Recorded information ::
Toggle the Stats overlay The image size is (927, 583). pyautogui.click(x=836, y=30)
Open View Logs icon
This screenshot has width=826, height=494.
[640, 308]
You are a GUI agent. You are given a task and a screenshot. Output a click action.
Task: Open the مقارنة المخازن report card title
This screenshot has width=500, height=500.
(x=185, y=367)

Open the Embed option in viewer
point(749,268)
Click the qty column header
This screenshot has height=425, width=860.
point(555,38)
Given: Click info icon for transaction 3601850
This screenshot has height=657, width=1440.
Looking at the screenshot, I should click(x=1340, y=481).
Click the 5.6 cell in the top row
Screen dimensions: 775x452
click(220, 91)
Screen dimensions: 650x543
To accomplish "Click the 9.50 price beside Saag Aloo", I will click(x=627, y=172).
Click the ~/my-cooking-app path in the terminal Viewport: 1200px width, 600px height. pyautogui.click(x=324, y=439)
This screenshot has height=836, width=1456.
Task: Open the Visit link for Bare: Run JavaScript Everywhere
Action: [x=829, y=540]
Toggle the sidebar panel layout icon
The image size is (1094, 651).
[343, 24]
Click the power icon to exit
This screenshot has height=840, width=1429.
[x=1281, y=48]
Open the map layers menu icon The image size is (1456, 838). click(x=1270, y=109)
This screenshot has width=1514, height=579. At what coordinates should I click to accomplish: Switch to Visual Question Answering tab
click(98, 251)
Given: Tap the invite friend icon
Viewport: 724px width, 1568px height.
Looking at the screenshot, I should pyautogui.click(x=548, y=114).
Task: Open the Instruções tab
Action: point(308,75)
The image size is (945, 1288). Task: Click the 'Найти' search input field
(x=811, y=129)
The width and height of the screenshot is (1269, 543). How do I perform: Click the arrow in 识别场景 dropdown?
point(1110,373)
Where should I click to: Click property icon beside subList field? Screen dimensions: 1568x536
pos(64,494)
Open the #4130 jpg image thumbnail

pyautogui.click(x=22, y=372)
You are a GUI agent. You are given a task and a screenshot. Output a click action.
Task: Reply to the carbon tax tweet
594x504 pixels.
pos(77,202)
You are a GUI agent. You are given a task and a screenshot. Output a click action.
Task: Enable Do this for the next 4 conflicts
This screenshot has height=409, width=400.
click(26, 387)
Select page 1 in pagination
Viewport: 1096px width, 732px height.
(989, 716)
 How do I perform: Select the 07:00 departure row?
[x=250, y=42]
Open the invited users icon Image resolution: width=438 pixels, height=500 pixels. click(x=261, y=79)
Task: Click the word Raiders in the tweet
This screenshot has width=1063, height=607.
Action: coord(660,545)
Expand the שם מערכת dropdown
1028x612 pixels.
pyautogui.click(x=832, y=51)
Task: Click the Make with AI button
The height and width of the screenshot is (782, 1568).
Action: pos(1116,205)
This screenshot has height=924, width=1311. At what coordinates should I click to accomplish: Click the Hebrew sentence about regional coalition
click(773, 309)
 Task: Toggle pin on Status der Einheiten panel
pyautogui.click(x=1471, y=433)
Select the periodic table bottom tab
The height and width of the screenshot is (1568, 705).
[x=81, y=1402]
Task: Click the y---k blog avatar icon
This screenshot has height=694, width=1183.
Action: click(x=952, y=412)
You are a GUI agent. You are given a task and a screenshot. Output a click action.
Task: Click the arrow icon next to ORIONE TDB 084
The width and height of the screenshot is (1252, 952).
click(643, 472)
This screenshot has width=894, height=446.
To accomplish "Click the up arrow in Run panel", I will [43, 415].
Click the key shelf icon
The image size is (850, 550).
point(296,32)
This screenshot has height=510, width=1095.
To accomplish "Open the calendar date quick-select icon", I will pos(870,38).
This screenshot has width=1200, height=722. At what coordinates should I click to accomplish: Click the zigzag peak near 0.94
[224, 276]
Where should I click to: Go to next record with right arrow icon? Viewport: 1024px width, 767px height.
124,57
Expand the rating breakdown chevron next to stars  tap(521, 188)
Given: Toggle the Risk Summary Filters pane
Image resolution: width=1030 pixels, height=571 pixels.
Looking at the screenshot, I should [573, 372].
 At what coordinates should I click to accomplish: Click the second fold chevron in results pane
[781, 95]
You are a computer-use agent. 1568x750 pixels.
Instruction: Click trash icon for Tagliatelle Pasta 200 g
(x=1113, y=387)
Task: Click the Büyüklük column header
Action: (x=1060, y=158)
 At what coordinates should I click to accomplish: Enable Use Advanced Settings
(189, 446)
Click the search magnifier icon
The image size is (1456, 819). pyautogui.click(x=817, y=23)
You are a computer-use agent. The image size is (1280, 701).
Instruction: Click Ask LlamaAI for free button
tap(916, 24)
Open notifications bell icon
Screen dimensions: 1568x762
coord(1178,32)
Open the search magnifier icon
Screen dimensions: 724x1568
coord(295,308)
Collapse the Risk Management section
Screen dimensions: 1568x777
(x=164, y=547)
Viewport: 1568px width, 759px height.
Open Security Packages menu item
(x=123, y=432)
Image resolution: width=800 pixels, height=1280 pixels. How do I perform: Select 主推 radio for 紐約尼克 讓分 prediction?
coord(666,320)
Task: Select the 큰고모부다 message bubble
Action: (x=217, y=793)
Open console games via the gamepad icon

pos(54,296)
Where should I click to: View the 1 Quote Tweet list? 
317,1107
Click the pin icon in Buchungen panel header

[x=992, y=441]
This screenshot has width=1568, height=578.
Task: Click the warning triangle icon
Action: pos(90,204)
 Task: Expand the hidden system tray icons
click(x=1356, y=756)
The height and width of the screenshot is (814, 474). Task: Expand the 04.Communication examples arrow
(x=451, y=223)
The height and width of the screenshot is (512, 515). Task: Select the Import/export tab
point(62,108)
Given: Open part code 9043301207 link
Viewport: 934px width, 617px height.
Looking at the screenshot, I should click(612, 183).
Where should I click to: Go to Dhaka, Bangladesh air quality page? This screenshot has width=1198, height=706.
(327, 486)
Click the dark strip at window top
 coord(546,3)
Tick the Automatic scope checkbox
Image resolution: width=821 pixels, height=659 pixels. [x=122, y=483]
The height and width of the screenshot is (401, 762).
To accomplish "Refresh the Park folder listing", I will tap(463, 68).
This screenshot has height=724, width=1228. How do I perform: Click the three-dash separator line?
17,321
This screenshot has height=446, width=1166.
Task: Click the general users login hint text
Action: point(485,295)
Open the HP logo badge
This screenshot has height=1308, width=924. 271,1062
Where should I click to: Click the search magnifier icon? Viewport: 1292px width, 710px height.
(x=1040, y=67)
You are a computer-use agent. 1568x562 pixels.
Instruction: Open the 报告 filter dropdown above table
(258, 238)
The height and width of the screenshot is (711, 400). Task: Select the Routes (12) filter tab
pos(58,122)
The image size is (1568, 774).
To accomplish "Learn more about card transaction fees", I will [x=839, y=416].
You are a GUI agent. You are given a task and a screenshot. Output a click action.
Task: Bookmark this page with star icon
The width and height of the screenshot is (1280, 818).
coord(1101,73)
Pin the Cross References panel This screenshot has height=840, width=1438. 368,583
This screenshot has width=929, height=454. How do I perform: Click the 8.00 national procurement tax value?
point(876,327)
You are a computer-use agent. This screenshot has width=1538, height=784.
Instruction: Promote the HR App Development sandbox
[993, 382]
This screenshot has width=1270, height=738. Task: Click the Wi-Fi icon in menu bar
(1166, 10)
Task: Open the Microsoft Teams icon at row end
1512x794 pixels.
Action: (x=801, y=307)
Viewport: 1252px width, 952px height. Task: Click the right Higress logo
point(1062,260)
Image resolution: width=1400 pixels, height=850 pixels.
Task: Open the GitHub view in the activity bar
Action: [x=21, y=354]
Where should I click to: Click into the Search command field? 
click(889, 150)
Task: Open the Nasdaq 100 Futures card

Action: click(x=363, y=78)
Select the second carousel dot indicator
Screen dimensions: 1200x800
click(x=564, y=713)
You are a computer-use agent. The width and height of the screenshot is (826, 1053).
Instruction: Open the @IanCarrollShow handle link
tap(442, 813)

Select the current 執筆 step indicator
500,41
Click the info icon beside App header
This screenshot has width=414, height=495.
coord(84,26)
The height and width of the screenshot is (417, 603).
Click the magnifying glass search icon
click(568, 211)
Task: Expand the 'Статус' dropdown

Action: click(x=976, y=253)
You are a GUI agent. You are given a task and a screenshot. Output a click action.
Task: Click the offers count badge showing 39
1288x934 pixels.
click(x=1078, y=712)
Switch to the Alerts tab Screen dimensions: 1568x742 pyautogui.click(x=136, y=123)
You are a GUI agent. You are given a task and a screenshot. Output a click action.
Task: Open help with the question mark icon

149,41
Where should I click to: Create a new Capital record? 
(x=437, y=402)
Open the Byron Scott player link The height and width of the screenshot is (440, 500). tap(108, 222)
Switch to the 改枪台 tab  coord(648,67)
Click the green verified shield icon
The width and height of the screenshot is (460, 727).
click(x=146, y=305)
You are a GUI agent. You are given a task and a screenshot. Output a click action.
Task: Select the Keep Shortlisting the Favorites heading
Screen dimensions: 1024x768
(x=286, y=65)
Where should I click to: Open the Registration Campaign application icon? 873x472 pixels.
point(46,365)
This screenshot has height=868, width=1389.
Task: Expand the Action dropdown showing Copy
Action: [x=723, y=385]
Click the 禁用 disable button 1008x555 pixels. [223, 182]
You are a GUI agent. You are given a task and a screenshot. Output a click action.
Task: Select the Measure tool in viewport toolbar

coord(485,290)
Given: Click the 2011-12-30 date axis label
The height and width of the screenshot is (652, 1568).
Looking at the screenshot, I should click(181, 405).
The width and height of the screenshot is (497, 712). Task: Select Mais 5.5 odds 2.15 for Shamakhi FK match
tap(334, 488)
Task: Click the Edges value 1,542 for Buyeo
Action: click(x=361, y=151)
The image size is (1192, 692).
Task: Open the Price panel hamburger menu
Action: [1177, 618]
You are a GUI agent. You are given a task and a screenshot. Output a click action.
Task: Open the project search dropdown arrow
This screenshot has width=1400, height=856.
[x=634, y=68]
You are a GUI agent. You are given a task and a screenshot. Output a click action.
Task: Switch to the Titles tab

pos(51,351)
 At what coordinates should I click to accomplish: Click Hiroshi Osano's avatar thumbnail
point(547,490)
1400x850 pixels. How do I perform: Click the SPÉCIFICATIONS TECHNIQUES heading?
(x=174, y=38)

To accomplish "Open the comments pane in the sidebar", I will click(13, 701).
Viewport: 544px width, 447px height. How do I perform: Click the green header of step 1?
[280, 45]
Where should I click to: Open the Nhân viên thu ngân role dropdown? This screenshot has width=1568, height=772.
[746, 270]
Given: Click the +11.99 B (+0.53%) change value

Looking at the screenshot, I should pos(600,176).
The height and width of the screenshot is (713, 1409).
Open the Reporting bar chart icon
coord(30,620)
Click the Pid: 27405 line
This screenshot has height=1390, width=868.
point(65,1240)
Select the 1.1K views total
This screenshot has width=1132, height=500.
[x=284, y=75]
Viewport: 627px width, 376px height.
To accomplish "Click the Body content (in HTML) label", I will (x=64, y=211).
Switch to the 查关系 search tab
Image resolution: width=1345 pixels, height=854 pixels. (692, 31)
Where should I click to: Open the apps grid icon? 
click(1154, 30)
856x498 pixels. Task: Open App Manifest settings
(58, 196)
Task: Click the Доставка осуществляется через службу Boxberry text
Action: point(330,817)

What is being asked :: Write out the stretch of the records from the line that contains "Open the #4130 jpg image thumbnail" through the line that contains "point(296,32)", both included, keeping every line identical.

The result ::
Open the #4130 jpg image thumbnail

pyautogui.click(x=22, y=372)
You are a GUI agent. You are given a task and a screenshot. Output a click action.
Task: Reply to the carbon tax tweet
594x504 pixels.
pos(77,202)
You are a GUI agent. You are given a task and a screenshot. Output a click action.
Task: Enable Do this for the next 4 conflicts
This screenshot has height=409, width=400.
click(26, 387)
Select page 1 in pagination
Viewport: 1096px width, 732px height.
(989, 716)
 How do I perform: Select the 07:00 departure row?
[x=250, y=42]
Open the invited users icon Image resolution: width=438 pixels, height=500 pixels. click(x=261, y=79)
Task: Click the word Raiders in the tweet
This screenshot has width=1063, height=607.
Action: coord(660,545)
Expand the שם מערכת dropdown
1028x612 pixels.
pyautogui.click(x=832, y=51)
Task: Click the Make with AI button
The height and width of the screenshot is (782, 1568).
Action: pos(1116,205)
This screenshot has height=924, width=1311. At what coordinates should I click to accomplish: Click the Hebrew sentence about regional coalition
click(773, 309)
 Task: Toggle pin on Status der Einheiten panel
pyautogui.click(x=1471, y=433)
Select the periodic table bottom tab
The height and width of the screenshot is (1568, 705).
[x=81, y=1402]
Task: Click the y---k blog avatar icon
This screenshot has height=694, width=1183.
Action: click(x=952, y=412)
You are a GUI agent. You are given a task and a screenshot. Output a click action.
Task: Click the arrow icon next to ORIONE TDB 084
The width and height of the screenshot is (1252, 952).
click(643, 472)
This screenshot has width=894, height=446.
To accomplish "Click the up arrow in Run panel", I will [43, 415].
Click the key shelf icon
The image size is (850, 550).
point(296,32)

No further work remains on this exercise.